Звезда над Булонью - Зайцев Борис Константинович


Борис Зайцев

(Из книги «Река времен»)

ПЛАВАНИЕ

С высоты пятого этажа вижу на тротуаре Элли. Держа в руке сумку — откуда выглядывает зеленый хвостик морковки, всякое другое добро — она разговаривает со старушкой. Старушка худенькая, невысокая. Обе оживлены, иногда притрагиваются друг к другу рукой ласково.

Все это знакомо. Так полагается. Элли держит путь домой из утреннего странствия — священного обряда хозяек, каторги малой жизни.

Вокруг расстилаются наши края — черепичные крыши, сараи, склады, дома. Лишь вдали на горизонте, в сизо-голубоватом тумане видится другой мир: две башни Сан Сюльпис, еще дальше тоже две, страшные древностью своей — Нотр Дам. Кое-где пятна зелени, какой-то дальний подъем, там на закате ослепительно блестит иногда стекло. Мы же — преддверие разных заводов, мастерских, угольных складов. Мы второй сорт, пригород.

Сейчас мягко загудит подъемник, хлопнет дверь его, Элли со своей добычей водворится восвояси.

— С кем это ты разговаривала на улице?

— А это мадам Брошэ, милейший человек. Ей девяносто два года. Я её очень люблю. Она меня тоже.

Когда идешь с Элли в наших краях, неведомые типы приветствуют ее — бабки, лавочники, дети. Иногда определяют: «dame russe du cinquième étage».[1] Я тоже «du cinquième», но я просто инородное тело.

— Мадам Брошэ живет тут за углом, у нее свой домик, и она совсем одна. Совершенно. Я ее спрашиваю: «Мадам Брошэ, вам не скучно одной?» А она отвечает, знаешь, как тут всегда: «Non, ma pauvre dame».[2] Так полагается уж «pauvre dame» — и прачка, и торговка скажет, если сочувствуют. Мне, говорит, не может быть скучно, потому что «le bon Dieu est toujours avec moi».[3]

— Католическая бабка?

— Ну, понятно. Все меня расспрашивала, какая у нас вера. Очень довольна, что мы во Христа верим и почитаем Деву Марию.

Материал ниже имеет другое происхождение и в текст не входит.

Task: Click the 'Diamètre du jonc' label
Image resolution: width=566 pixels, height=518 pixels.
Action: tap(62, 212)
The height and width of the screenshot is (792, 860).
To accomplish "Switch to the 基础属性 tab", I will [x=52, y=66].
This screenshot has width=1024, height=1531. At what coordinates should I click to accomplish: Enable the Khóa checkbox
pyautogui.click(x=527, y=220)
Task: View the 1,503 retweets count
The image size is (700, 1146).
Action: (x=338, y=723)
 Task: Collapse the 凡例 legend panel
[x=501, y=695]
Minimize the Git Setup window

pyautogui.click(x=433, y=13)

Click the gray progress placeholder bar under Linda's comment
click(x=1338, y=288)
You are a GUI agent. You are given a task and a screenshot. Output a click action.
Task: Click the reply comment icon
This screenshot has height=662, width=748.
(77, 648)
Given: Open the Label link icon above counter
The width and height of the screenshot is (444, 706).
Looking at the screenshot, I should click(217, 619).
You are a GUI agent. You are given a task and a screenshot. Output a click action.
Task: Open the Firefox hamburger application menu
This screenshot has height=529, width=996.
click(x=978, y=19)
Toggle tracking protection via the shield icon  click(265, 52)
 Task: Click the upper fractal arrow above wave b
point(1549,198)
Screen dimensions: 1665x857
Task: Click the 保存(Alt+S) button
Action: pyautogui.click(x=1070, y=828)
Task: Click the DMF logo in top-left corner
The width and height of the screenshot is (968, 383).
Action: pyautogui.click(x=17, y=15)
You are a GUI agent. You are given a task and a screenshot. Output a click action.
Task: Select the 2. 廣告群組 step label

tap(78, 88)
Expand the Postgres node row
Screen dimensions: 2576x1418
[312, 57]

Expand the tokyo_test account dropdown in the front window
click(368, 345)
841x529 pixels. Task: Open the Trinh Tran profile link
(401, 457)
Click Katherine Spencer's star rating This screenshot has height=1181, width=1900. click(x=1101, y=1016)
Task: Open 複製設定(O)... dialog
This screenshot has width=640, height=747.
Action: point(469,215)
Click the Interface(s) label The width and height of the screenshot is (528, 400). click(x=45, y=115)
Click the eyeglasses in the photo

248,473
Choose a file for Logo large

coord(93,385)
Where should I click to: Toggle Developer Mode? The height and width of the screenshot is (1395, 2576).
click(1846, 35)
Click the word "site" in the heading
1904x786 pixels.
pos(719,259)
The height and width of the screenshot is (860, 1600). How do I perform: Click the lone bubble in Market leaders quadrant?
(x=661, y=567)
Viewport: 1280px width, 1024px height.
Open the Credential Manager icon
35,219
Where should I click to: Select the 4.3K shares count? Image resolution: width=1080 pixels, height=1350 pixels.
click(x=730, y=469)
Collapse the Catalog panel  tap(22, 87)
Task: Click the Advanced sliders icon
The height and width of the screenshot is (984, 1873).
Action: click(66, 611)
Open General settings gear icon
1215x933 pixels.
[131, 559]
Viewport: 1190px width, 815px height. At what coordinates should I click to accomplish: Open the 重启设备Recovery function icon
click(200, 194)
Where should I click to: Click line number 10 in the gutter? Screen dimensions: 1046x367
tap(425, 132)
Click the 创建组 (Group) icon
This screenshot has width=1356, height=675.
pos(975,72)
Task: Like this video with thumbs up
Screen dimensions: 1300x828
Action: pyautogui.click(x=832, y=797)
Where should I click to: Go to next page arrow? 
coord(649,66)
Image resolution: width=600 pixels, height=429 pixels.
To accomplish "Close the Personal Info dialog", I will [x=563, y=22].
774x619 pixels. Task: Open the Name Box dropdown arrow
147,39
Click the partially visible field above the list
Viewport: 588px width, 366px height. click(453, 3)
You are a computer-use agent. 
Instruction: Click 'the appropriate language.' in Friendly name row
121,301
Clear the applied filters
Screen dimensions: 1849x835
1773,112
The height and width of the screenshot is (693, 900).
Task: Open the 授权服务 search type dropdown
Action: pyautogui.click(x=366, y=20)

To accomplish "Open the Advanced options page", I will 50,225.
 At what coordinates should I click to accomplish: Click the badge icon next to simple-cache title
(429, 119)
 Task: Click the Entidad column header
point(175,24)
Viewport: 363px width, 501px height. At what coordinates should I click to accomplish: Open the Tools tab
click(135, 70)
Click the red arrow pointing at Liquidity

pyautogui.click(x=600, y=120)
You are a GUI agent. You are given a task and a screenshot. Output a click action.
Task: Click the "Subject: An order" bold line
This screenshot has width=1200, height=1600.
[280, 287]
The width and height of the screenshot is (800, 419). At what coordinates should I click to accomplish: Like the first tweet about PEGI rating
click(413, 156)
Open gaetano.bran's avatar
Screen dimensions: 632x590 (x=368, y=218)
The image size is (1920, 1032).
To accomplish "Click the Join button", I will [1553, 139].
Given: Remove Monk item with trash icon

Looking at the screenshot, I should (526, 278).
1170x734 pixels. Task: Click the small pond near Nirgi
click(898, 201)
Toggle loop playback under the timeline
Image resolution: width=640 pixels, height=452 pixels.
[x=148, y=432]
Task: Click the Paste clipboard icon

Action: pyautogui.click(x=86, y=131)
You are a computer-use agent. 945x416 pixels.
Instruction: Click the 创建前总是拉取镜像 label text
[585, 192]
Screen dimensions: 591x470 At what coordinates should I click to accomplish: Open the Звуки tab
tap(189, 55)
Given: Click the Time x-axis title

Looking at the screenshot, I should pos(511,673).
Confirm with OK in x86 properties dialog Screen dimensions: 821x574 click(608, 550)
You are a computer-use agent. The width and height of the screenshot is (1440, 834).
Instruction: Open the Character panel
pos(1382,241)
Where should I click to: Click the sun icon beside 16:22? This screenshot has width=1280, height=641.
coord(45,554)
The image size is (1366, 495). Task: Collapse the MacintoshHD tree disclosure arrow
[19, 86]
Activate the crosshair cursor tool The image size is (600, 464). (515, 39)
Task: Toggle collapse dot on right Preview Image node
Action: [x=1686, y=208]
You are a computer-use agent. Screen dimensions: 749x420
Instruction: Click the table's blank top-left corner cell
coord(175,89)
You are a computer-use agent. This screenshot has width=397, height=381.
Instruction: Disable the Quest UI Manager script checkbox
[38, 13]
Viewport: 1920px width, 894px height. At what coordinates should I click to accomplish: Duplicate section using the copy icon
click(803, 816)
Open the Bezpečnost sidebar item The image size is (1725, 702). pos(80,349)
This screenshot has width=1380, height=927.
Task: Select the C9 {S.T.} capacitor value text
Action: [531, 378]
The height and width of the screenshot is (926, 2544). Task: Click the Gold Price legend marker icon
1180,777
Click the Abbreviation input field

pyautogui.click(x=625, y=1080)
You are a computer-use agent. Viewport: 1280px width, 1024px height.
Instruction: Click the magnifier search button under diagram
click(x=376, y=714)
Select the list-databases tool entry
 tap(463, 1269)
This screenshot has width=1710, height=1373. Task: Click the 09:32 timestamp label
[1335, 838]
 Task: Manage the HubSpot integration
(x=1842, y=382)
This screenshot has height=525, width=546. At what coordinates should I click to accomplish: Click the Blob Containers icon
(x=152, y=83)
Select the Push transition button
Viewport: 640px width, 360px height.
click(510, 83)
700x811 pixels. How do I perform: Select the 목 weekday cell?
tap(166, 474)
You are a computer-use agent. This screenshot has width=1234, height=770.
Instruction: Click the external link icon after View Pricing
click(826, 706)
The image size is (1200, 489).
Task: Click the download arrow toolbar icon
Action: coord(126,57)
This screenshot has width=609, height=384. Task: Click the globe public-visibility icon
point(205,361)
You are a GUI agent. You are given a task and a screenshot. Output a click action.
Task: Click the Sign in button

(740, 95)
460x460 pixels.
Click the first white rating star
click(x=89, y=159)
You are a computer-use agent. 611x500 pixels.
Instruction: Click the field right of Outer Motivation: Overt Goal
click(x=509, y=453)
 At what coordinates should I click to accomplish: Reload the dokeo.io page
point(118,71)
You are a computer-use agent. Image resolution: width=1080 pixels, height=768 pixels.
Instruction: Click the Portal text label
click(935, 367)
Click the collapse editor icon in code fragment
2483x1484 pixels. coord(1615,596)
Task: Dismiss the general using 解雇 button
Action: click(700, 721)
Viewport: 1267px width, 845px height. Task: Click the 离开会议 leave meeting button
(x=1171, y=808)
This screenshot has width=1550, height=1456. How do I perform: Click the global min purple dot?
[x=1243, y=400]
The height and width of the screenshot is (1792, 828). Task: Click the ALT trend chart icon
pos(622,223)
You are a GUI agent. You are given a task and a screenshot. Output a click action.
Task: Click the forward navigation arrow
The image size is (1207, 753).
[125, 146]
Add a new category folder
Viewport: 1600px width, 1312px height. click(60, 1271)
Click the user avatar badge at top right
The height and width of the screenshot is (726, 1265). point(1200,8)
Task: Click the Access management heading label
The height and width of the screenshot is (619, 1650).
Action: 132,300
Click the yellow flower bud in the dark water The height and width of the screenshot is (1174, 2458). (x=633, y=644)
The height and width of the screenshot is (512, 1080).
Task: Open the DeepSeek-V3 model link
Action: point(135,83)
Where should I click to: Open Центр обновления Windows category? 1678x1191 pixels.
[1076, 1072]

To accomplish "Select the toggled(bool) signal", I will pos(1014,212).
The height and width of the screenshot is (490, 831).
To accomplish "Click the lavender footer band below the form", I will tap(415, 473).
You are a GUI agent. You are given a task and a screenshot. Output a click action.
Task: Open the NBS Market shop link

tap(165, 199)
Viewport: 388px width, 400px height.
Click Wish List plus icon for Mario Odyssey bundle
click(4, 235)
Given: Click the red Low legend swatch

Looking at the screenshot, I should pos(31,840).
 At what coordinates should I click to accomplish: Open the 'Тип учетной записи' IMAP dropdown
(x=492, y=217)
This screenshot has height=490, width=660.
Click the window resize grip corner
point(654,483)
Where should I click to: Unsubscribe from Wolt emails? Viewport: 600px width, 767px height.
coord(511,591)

Таково утреннее странствие Элли. Кроме свиной котлетки, моркови, апельсинов, вина, приносит она разные вести вроде малой областной газеты. А потом у ней кухня: газ, плита, готовка. Это начало дня, он начинается, ему все равно, радостно ли тебе жить, или грустно. Он для всех один, будь ты свой, здешний, или пришлец, как мы. Он светел, равнодушен.

ДЕТИ

Темный провал отделяет его от дня следующего. Но и тот приходит. Портьеры еще задернуты, лень взглянуть на часы. Вдруг начинаешь слушать как бы щебетание. Сперва мало, отдельной струйкой. Потом струйки сливаются — нечто вроде журчанья — небольшая, негромкая речка течет за окном, по улице, звуковая речка справа налево.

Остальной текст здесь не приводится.